====== Data for analysis

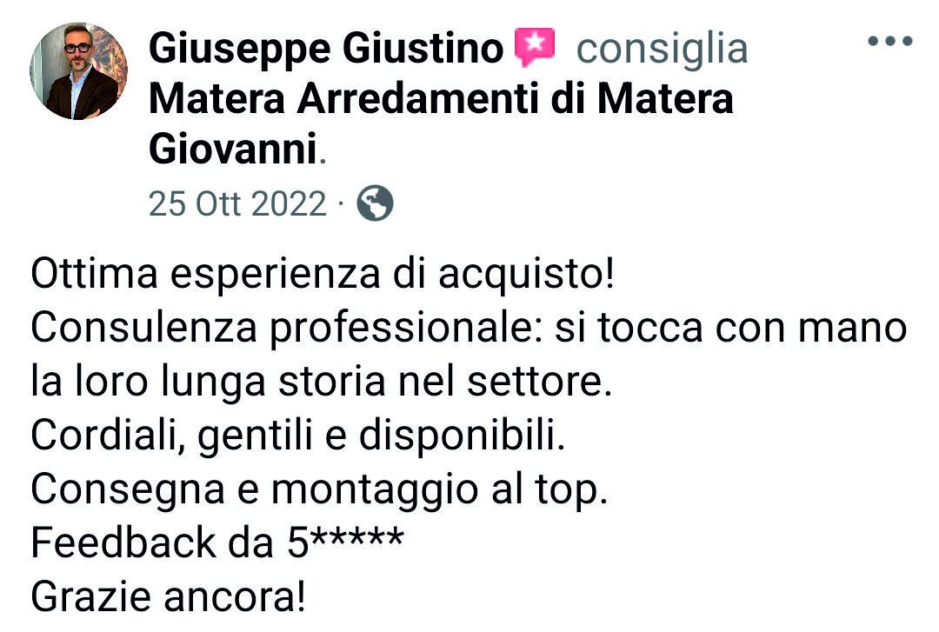Image resolution: width=939 pixels, height=632 pixels.
Task: Click the word mano in the review
Action: pyautogui.click(x=852, y=329)
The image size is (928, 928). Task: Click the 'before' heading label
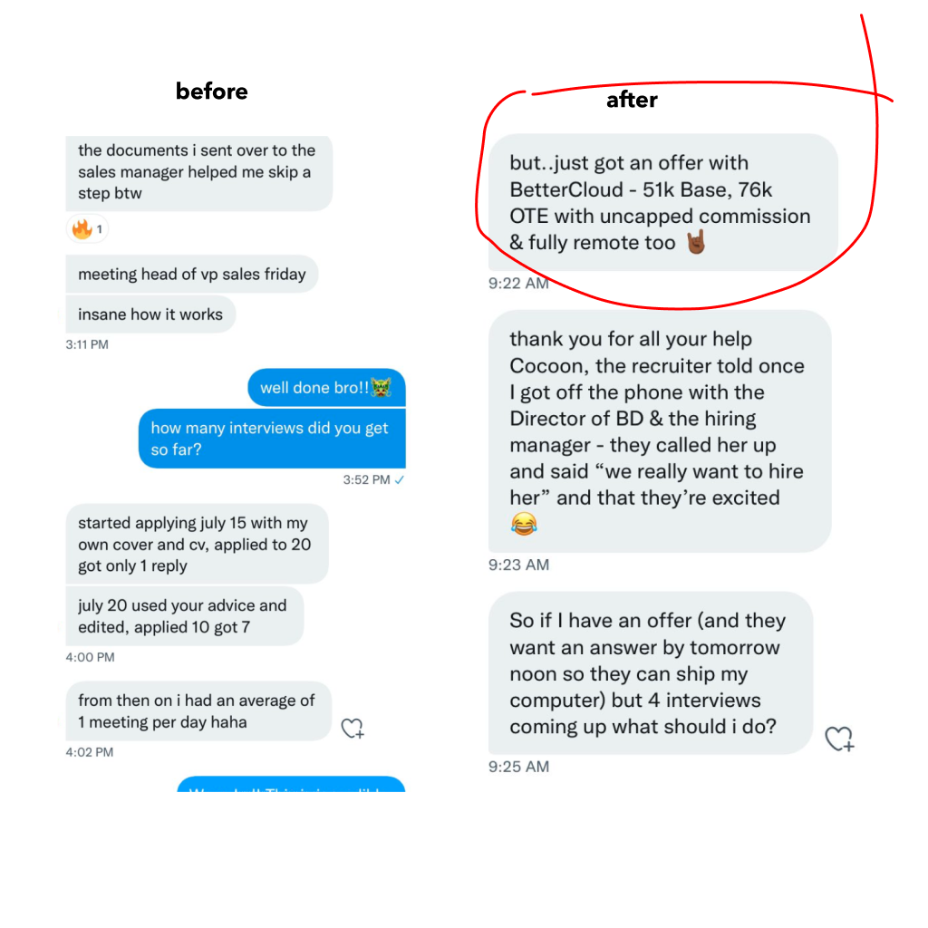(211, 92)
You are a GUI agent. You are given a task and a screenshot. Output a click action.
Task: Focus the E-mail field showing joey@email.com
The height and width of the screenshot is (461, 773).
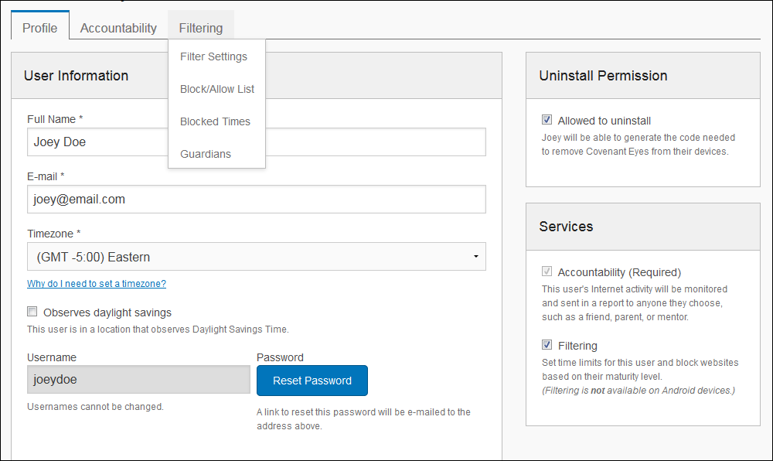coord(257,200)
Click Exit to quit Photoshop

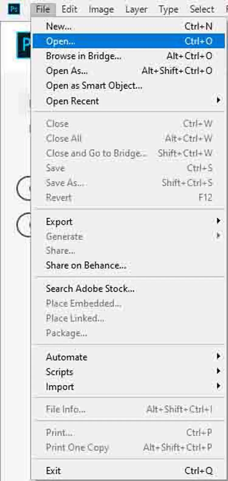[54, 470]
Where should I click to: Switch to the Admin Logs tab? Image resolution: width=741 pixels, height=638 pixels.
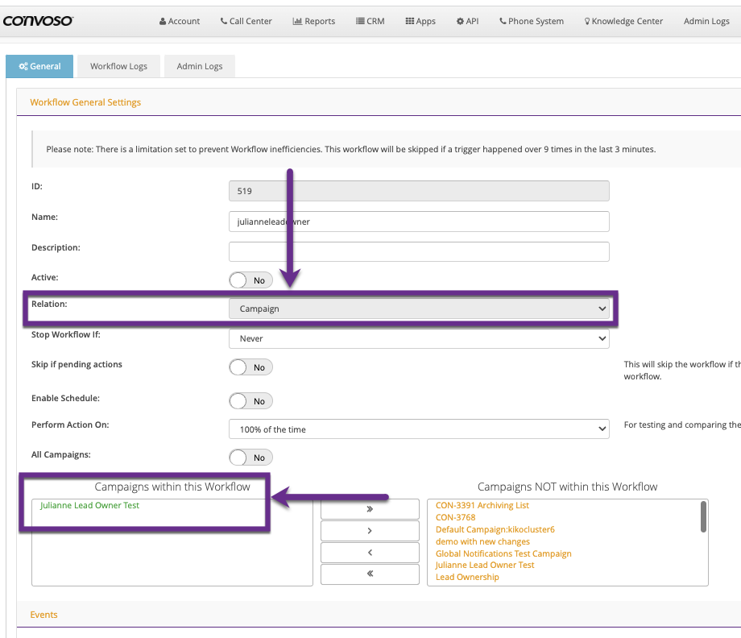pyautogui.click(x=200, y=66)
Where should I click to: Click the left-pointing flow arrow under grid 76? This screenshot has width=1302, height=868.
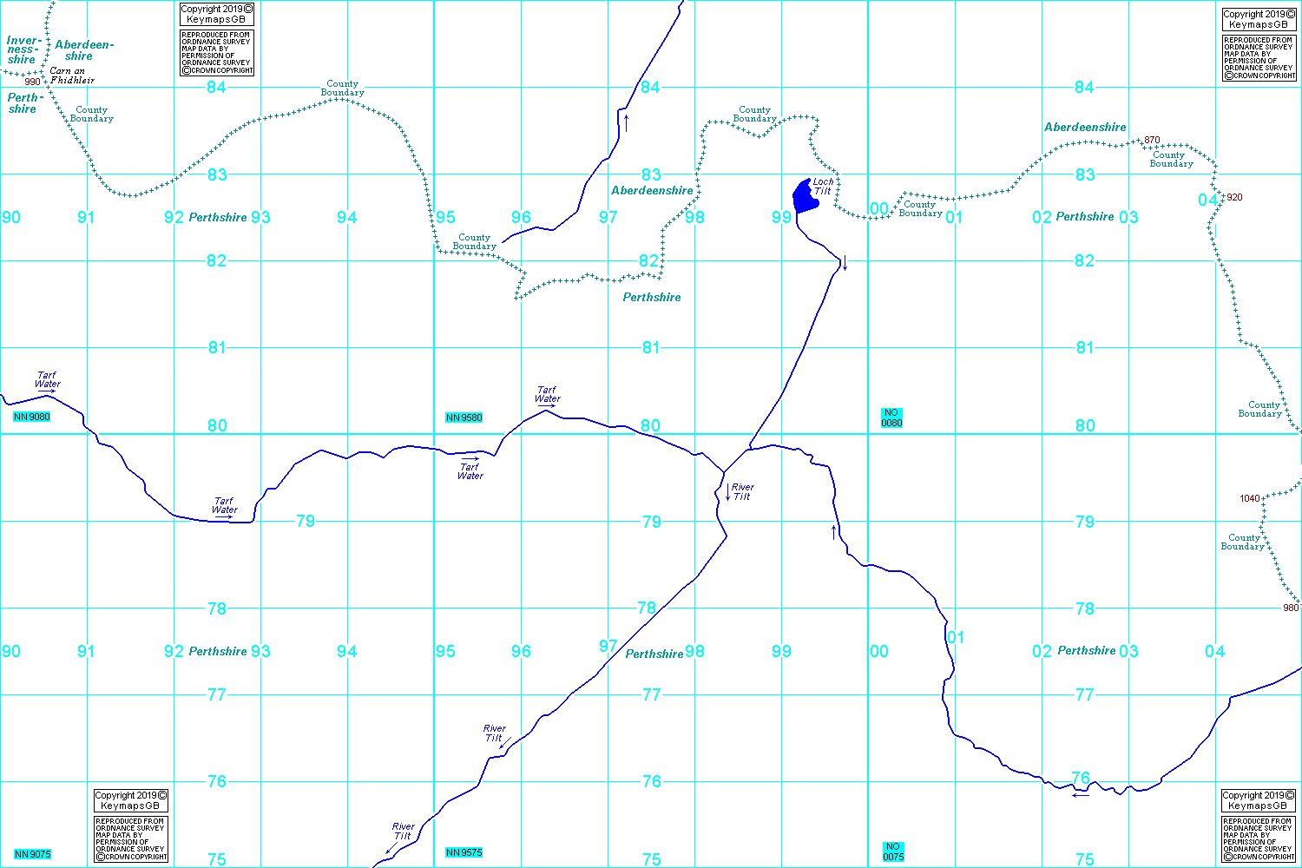coord(1081,794)
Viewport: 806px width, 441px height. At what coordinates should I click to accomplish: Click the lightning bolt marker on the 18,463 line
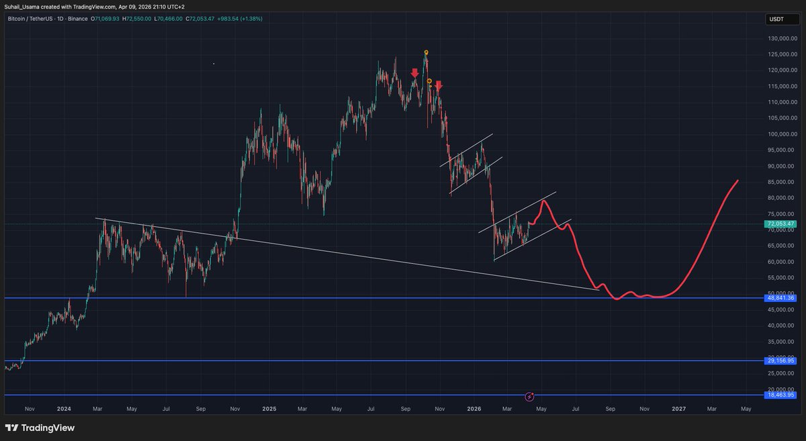click(530, 396)
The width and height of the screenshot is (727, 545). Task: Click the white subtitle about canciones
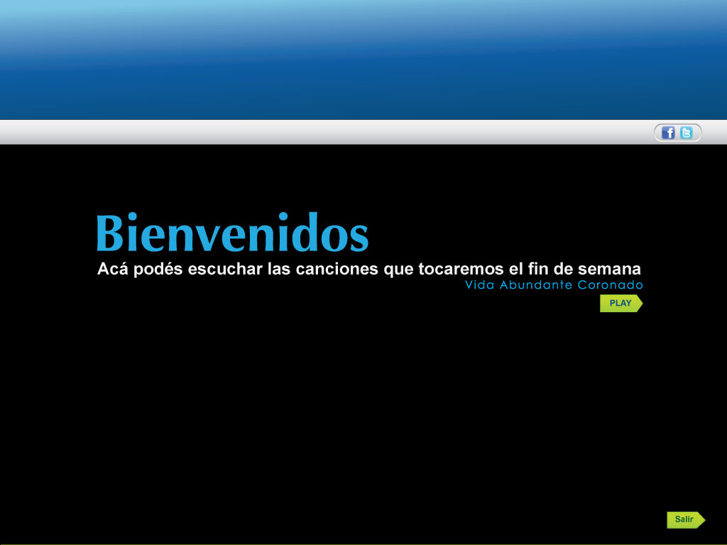[369, 270]
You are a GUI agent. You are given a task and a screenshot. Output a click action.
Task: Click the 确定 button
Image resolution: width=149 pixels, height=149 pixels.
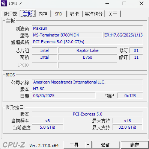(135, 145)
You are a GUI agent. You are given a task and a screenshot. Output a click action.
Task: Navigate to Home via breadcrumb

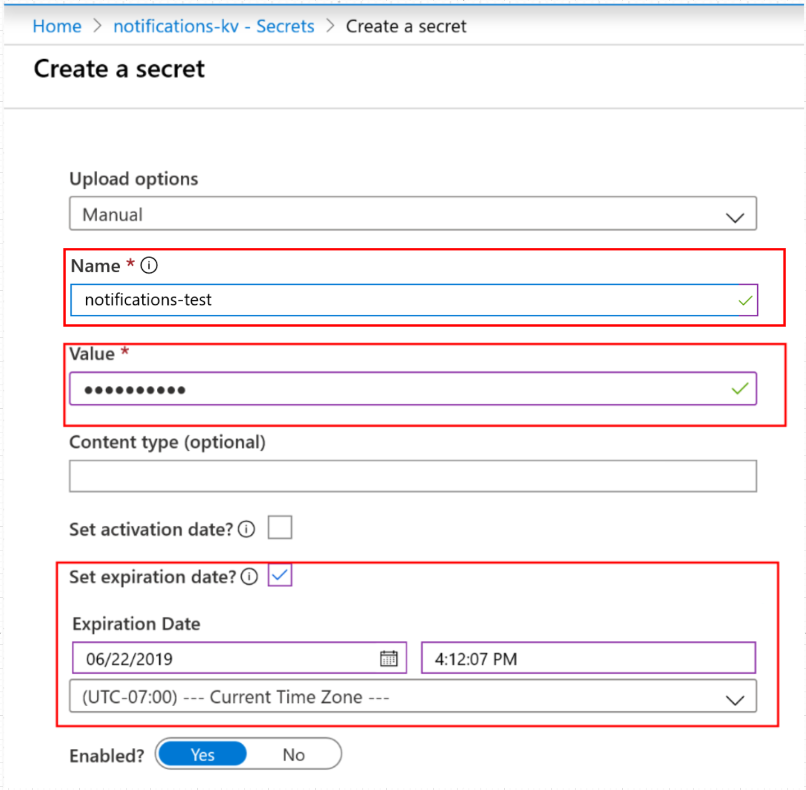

============

● **Task details**:
Please give an exact copy of the lines from the line containing "Task: Click the 确定 button" through the end of the records above, pictures excluded.

● **Exercise response**:
Task: Click the 确定 button
Image resolution: width=149 pixels, height=149 pixels.
(135, 145)
You are a GUI agent. You are given a task and a screenshot. Output a click action.
Task: Navigate to Home via breadcrumb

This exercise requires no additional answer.